Two weeks ago ABC announced a new series:
"Alice in Arabia" is a high-stakes drama series about a rebellious American teenage girl who, after tragedy befalls her parents, is unknowingly kidnapped by her extended family, who are Saudi Arabian. Alice finds herself a stranger in a new world but is intrigued by its offerings and people, whom she finds surprisingly diverse in their views on the world and her situation. Now a virtual prisoner in her grandfather's royal compound, Alice must count on her independent spirit and wit to find a way to return home while surviving life behind the veil.
Sounds interesting - and not untrue to life: more than a few children of western-Arab marriages have wound up shanghaied back to Saudi. But then the professional grievance mongers got wind of it:
The greater Los Angeles-area office of the Council on American-Islamic Relations (CAIR-LA) announced Wednesday that it has asked ABC Family to meet with Muslim and Arab-American community leaders to discuss concerns about potential stereotyping in the pilot for the network's new series "Alice in Arabia."

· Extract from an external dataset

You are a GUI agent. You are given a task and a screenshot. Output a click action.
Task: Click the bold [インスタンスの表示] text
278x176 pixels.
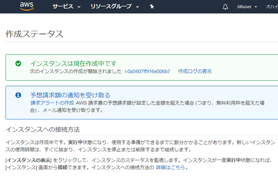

And CAIR knows something about stereotyping: It was named by the feds as an unindicted co-conspirator in a terrorist-funding case. Nevertheless, ABC has now folded like a cheap Bedouin tent:
By Friday night, ABC Family apparently had enough: "The current conversation surrounding our pilot was not what we had envisioned and is certainly not conducive to the creative process, so we've decided not to move forward with this project."
Some are ecstatic by this swift cancelation. I'm not. I would've preferred that ABC Family first met with people in the Middle Eastern and Muslim-American communities to try and make the show work. If the premise had been tweaked to eliminate the kidnapping angle, it very well could've become a fair showcase of Arabs and Muslims.
I'm working on a pilot about a talented writer who's kidnapped and must count on her independent spirit and wit to find a way to survive in a politically correct self-clitoridectomizing Hollywood compound.
~CUTTING OUT STEREOTYPES: Further to last week's news of eager dads calling Britain's Female Genital Mutilation Helpline for help with finding someone to mutilate their females' genitals, NBC did a story on the strange new popularity of this procedure in the United States. Not all the clitoridectomies are performed in the Lower 48, of course. There's also "vacation cutting":
...when girls are taken during their school vacations to countries where female mutilation is widely practiced to be cut there.
Most impressively, NBC managed to report on this phenomenon without mentioning the words "Islam" or "Muslim". If you're making an ABC Family pilot on six all-American girls on a "vacation cutting" trip to Somalia, that's the way to do it.
~YOUR MORNING MOHAMMED: Meanwhile, back on the stereotyping front, the FBI released a curious alert entitled "Planned Fort Hood-inspired Jihad against US Soldiers by Army Recruit":
On 20 March 2014, the Kansas City Division FBI became aware of an individual named BOOKER aka Muhammad Abdullah Hassan who had publicly stated his intention to commit jihad, bidding farewell to his friends and making comments indicating his jihad was imminent. BOOKER had been recruited by the US Army in Kansas City, Mo., in February 2014 and was scheduled to report for Basic Training on 7 April 2014. Kansas City Division Agents interviewed BOOKER on 20 March 2014.
Possibly it's all a misunderstanding: You can't judge a Booker by his cover and all that. But, after that FBI meeting, "Booker" was "discharged" from the Army, so he no longer has to report for basic training. Instead, no one knows where he is, so the FBI and the 902nd Military Intelligence Group at Fort Leavenworth are now hunting for him. If the feds knew enough about him to be aware he was "bidding farewell to his friends" and thought it important enough to interview him, it seems a little foolish to have lost track of him. Unless they, too, were anxious not to stereotype.
~MULTI-MARTYR SINGLE SHOT: One of the many areas in which American newspapers underperform is in their coverage of war stories - that's to say, not reporting about quagmires and Abu Ghraib, but tales of individual soldiering. So I'm grateful to Fleet Street for upholding that tradition. The Daily Telegraph reports on a lance corporal in the Coldstream Guards who killed six Taliban with a single bullet:
A British sniper in Afghanistan killed six insurgents with a single bullet after hitting the trigger switch of a suicide bomber whose device then exploded, The Telegraph has learnt.
The 20-year-old marksman, a Lance Corporal in the Coldstream Guards, hit his target from 930 yards (850 metres) away, killing the suicide bomber and five others around him caught in the blast...
"He was identified by the sniper moving down a tree line and coming up over a ditch," said Lt Col Slack. "He had a shawl on. It rose up and the sniper saw he had a machine gun.
"They were in contact and he was moving to a firing position. The sniper engaged him and the guy exploded. There was a pause on the radio and the sniper said, 'I think I've just shot a suicide bomber'. The rest of them were killed in the blast."
There are many stories of skill and daring and heroism in the Afghan war. It makes you wonder what we might have accomplished had the lance corporal's ultimate bosses had any strategic will.